### Provided records
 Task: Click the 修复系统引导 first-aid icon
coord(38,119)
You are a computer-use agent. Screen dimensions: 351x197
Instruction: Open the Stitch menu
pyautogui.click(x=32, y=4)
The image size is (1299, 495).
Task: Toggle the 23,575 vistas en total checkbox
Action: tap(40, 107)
######
What needs to be done ▸ Reproduce all the data word for word.

Final answer ▸
 Task: Click the 修复系统引导 first-aid icon
coord(38,119)
You are a computer-use agent. Screen dimensions: 351x197
Instruction: Open the Stitch menu
pyautogui.click(x=32, y=4)
The image size is (1299, 495).
Task: Toggle the 23,575 vistas en total checkbox
Action: tap(40, 107)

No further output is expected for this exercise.